La richiesta di applicazione dell’indulto per Roberto e Fabio Savi? «Un atto automatico, dovuto», spiega il Procuratore capo Enrico De Nicola. «In ossequio alla legge», aggiunge il sostituto Antonello Gustapane, che ha firmato gli atti per l’ufficio esecuzione penale della Procura.

I due fratelli della Uno bianca, il gelido poliziotto capobanda e il camionista fanatico delle armi che hanno confessato i 24 omicidi commessi tra l’87 e il ’94, entrambi condannati più volte all’ergastolo, sono finiti nel mare magnum dei circa tremila detenuti per i quali, «in automatico», la Procura ha chiesto e per lo più ottenuto l’applicazione del condono triennale approvato nel 2006.

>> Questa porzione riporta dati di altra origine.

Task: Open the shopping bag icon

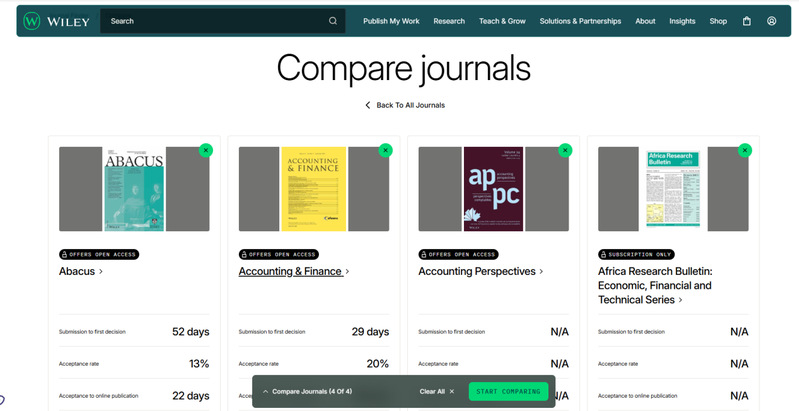Action: pyautogui.click(x=747, y=21)
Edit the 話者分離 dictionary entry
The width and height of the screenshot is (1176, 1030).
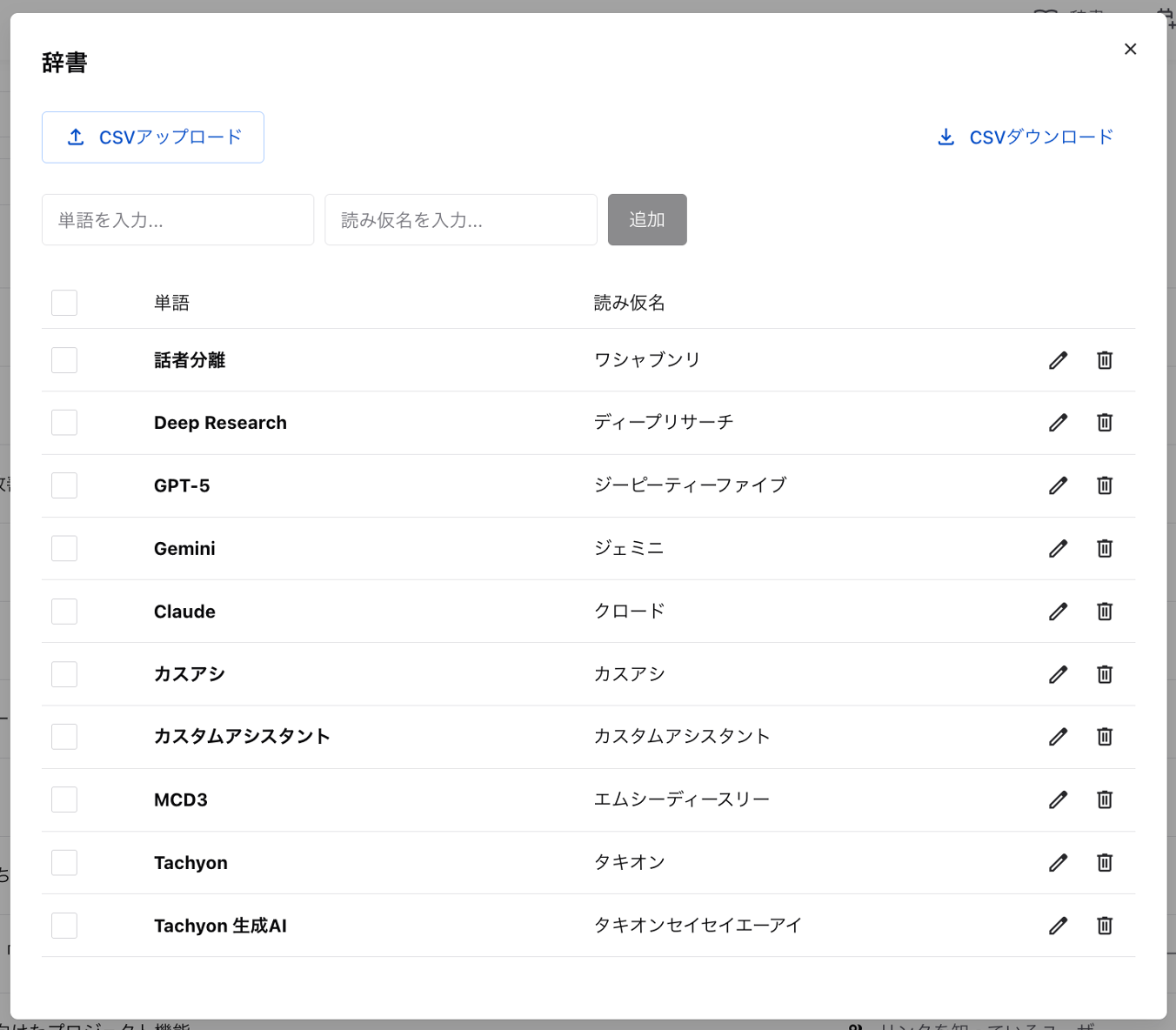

Non sono gli unici ergastolani beneficiati a Bologna, il pm ha chiesto l’indulto almeno per altri due condannati alla pena perpetua: uno l’ha avuto e l’altro no. Stessa sorte per i Savi: la Corte d’assise di Bologna l’8 marzo 2007 ha detto «sì» a Fabio; meno di due mesi dopo lo stesso collegio, sempre presieduto dal giudice Sergio Cornia, ma con un altro magistrato estensore, ha detto «no» a Roberto.

Di conseguenza, il pm Gustapane si è rivolto alla Cassazione, «anche per una questione di parità di trattamento» per i due fratelli pluriomicidi. E la Cassazione ha deciso il 1° aprile che il ricorso del pm va qualificato come «opposizione» e quindi il procedimento proseguirà davanti alla Corte d’assise di Bologna. Roberto Savi nel frattempo ha fatto sapere che «rinuncia» al condono.

La giurisprudenza prevalente sull’indulto del 2006 nega l’applicazione dello sconto triennale agli egastolani. I due registrati a Bologna non sono però gli unici casi di decisione in senso opposto. E ancora, i giudici si dividono tra chi sostiene che l’indulto non avrebbe comunque effetto sull’ergastolo (così la vede anche la Procura) e chi invece riconosce al condannato, dopo il condono, di aver scontato tre anni in più, avvicinandolo alla possibilità dei permessi, della semilibertà e in futuro della liberazione condizionata.